20 Jahre Jugendparlament
Turbinen im Trinkwasser und Solarpanels auf Staudämmen: Mit diesen und weiteren Ideen will das Jugendparlament der Alpenkonvention, das Mitte März 2026 in Chamonix/F tagte, die Klimaresilienz in den Alpen stärken.
Warum nicht Solaranlagen auf den Mauern von Stauseen befestigen? So liessen sich erneuerbare Energie nutzen ohne Landschaften zusätzlich zu verbauen, wie etwa die Anlage an der Schweizer Muttsee-Staumauer zeigt. Oder mit Hilfe kleiner Turbinen in bestehenden Trinkwassersystemen Strom erzeugen? Das käme vor allem für kleine, alpine Ortschaften in Frage. Bei der 20. Jubiläumsausgabe des Jugendparlaments der Alpenkonvention (YPAC) stand unter dem Titel «Klimaresiliente Entwicklung» der Klimaschutz und die Anpassung an die Klimakrise im Fokus. Vom 23. bis 26. März 2026 diskutierten Schüler:innen aus acht Partnerschulen in Chamonix über die Themen Gletscher, Energiewende, Bildung und wirtschaftliche Resilienz.

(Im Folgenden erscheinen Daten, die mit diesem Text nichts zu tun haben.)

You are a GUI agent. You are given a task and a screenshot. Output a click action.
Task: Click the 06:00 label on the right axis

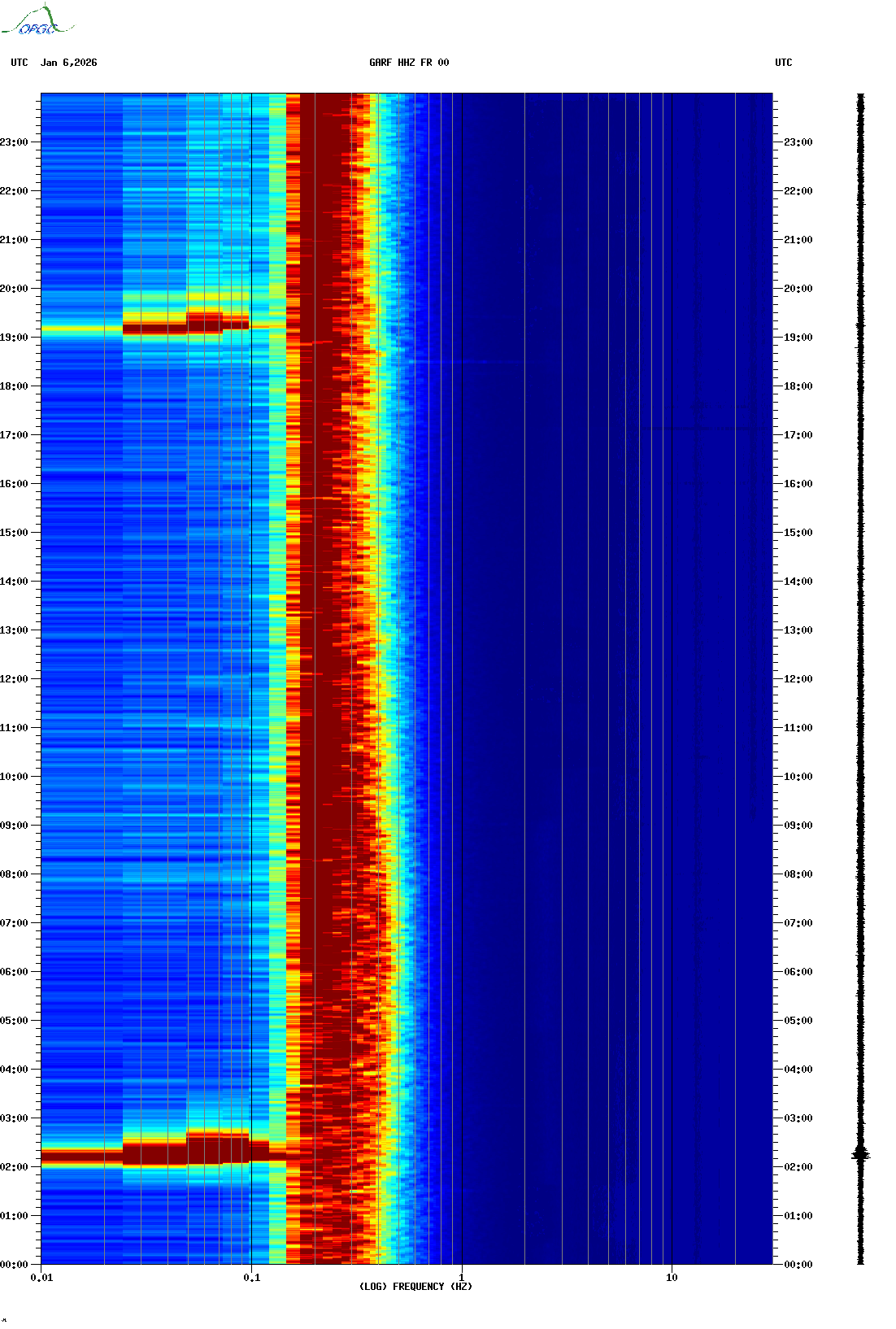798,972
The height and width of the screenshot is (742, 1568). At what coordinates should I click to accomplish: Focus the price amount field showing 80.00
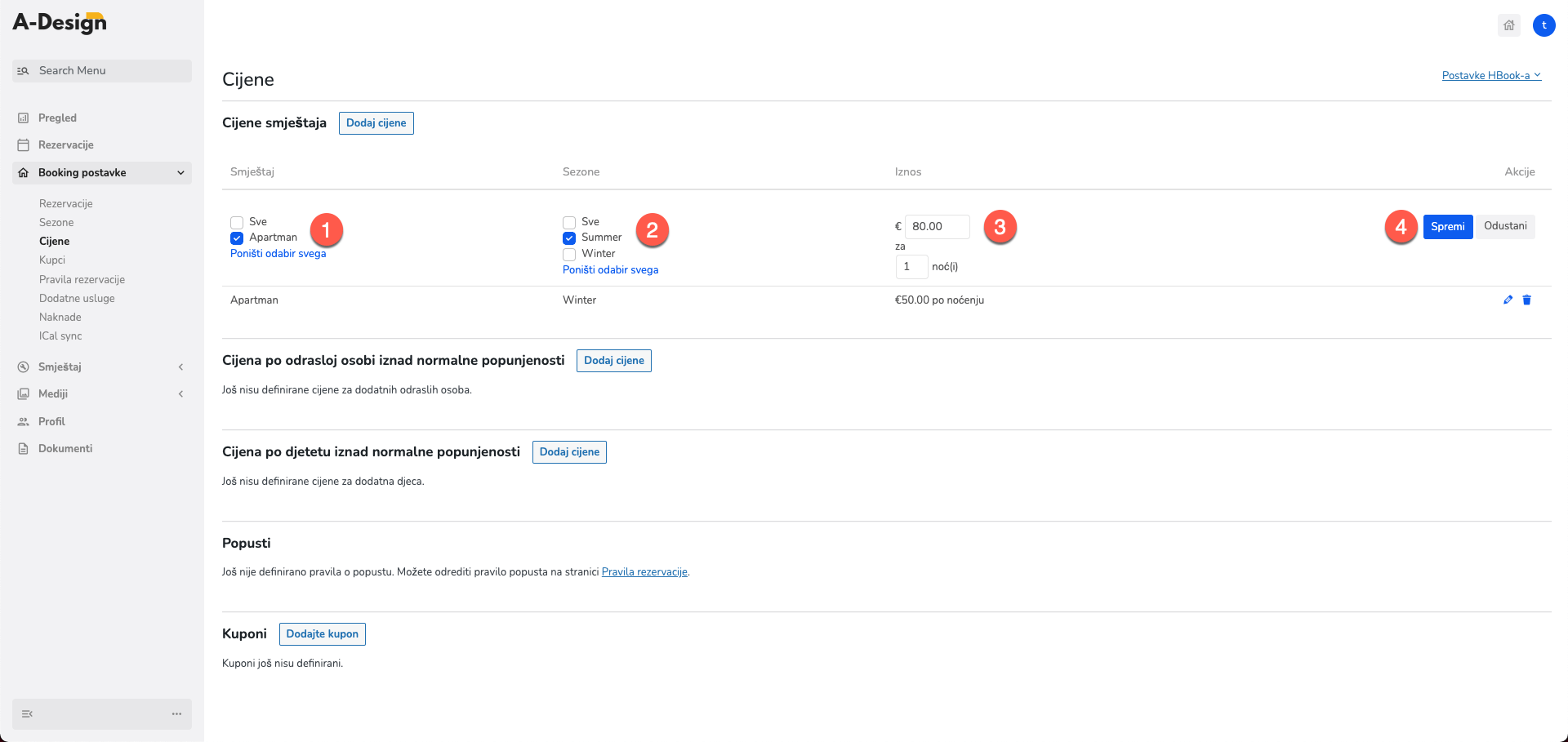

Abschlüsse nur mit Klimabewusstsein
«Lasst uns weiterhin an den Dialog, an die Begegnung mit anderen und an die Kraft der Jugend glauben»: In der Eröffnungsrede betonte Schulleiter Cyprien Piroud aus Chamonix die Bedeutung der zwanzigjährigen YPAC-Zusammenarbeit. Die zukünftigen ökologischen, sozialen und politischen Herausforderungen liessen sich nur gemeinsam lösen. Bei der Generalversammlung stimmten die Schüler:innen über fünf Beschlüsse ab: Neben den zwei Vorschlägen zur nachhaltigen Energieproduktion sollen Gletschervorfelder künftig als Naturparks geschützt werden, Schulabschlüsse ein Klimaprojekt voraussetzen und die Ausbildung von Bergführer:innen ein Modul zum Klimabewusstsein enthalten. Der diesjährige YPAC-Präsident Victor Bertoux zeigt sich hoffnungsvoll: «Ich möchte gerne glauben, dass wir jedes Jahr einen Schritt näher an eine Welt kommen, in der Politiker:innen die Stimmen der Jugend und die Zukunft aller ernster nehmen.»